I had no idea what to make of the record at first. It did not sound like “Cruel Summer” by Bananarama. Nor did it sound like “Shark Attack” by Split Enz. The arrangements baffled me. Was this Latin music? Funk? And what of the strange instruments (flute? timbale?). Gil sang beautifully – when he chose to sing. But more often he delivered the words in a sly chant that confused and enthralled me.
It’s the reason we become enamored of certain singers, I think, because they project the voice we wish to summon within ourselves. His was a masterpiece: deep, resonant, slightly muddied by the South, learned but playful. “The idea concerns the fact that this country wants nostalgia,” he explained, in the track “B-Movie.”
They want to go back as far as they can even if it’s only as far as last week.

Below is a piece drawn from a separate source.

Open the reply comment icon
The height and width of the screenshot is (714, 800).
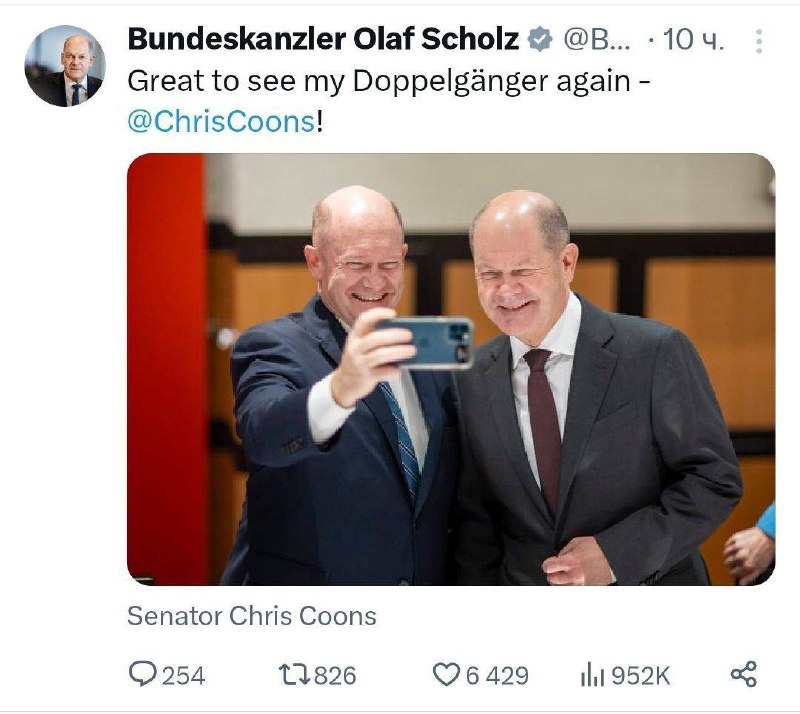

Not to face now or tomorrow, but to face backwards. And yesterday was the day of our cinema heroes riding to the rescue at the last possible moment.… someone always came to save America at the last moment, especially in B movies. And when America found itself having a hard time facing the future they looked for people like John Wayne. But since John Wayne was no longer available, they settled for Ronald Reagan. And it has placed us in a situation that we can only look at like a B movie.
I’d never heard anyone explain, in language so simple and persuasive, the phony messianism of the Reagan Revolution.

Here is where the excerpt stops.